• Exercise brief
Scan the listing below for lines with "will" in them. Give their number and nothing more.

• Given records

* * *

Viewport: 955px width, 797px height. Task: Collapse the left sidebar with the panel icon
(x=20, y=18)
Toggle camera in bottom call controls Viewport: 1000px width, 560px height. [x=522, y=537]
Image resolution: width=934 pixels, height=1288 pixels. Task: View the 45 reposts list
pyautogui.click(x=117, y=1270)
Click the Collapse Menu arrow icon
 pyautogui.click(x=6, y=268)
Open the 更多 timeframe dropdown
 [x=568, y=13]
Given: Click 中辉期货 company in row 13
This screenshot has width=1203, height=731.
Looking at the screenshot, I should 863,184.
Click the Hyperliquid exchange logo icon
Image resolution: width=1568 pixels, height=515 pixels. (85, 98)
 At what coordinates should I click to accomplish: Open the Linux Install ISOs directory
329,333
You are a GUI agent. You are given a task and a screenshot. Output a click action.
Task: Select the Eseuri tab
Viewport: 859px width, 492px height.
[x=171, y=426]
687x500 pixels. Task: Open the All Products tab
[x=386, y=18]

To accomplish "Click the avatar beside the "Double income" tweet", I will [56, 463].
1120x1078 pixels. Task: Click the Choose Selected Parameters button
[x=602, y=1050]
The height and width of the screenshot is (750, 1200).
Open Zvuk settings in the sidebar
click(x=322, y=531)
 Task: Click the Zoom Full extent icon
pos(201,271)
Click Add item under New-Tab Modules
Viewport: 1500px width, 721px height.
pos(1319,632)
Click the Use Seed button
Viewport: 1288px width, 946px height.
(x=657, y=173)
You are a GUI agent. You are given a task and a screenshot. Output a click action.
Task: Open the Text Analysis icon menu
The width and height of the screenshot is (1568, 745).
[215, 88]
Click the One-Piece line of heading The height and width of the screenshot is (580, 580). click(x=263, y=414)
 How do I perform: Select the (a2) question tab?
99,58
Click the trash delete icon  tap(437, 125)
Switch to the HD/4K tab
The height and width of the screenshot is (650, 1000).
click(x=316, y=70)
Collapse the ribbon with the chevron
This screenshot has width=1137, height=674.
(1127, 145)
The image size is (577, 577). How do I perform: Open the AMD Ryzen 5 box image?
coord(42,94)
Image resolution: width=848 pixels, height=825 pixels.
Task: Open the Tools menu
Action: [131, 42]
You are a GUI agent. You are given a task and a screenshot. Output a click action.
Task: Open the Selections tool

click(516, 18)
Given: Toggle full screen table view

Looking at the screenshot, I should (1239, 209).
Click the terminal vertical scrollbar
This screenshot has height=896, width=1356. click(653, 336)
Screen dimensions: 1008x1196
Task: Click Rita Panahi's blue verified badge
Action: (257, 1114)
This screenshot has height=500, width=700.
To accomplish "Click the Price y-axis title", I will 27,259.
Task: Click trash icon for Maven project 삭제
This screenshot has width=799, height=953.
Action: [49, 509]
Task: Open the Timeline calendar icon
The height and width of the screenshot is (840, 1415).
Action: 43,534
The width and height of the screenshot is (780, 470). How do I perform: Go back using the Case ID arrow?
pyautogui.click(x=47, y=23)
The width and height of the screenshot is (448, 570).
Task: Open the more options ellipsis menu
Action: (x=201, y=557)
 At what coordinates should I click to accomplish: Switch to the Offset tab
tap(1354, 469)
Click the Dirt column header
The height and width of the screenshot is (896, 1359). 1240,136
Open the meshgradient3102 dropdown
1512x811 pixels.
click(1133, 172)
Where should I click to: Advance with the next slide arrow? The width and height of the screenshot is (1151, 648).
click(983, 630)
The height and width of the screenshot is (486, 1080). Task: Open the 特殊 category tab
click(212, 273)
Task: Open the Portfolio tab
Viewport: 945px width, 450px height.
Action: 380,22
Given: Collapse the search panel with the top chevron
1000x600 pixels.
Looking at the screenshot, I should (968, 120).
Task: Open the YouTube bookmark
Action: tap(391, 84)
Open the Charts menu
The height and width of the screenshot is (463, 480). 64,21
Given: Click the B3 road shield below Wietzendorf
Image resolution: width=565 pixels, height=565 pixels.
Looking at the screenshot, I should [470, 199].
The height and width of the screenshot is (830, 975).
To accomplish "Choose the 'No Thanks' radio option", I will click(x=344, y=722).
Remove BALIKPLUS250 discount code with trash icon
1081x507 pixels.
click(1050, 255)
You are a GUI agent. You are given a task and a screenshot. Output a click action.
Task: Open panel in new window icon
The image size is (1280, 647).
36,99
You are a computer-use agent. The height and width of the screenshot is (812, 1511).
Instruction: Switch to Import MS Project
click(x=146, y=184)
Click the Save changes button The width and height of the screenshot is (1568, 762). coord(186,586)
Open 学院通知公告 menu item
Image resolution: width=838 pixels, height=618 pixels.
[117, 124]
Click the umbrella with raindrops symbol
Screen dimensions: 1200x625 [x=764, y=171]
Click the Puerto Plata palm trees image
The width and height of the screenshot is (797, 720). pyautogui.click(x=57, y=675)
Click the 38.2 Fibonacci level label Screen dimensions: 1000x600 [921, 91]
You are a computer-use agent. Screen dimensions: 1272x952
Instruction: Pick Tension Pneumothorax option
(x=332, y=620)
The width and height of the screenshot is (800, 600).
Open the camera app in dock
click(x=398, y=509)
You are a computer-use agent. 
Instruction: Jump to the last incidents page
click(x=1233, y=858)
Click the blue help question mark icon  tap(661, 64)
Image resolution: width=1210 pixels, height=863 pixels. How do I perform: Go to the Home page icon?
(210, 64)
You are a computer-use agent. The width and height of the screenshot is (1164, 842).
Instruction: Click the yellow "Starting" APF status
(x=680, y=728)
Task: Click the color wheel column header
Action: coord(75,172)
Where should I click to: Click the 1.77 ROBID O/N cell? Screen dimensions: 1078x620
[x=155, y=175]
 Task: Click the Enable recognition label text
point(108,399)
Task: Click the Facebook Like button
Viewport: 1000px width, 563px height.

* * *

• Finished task
3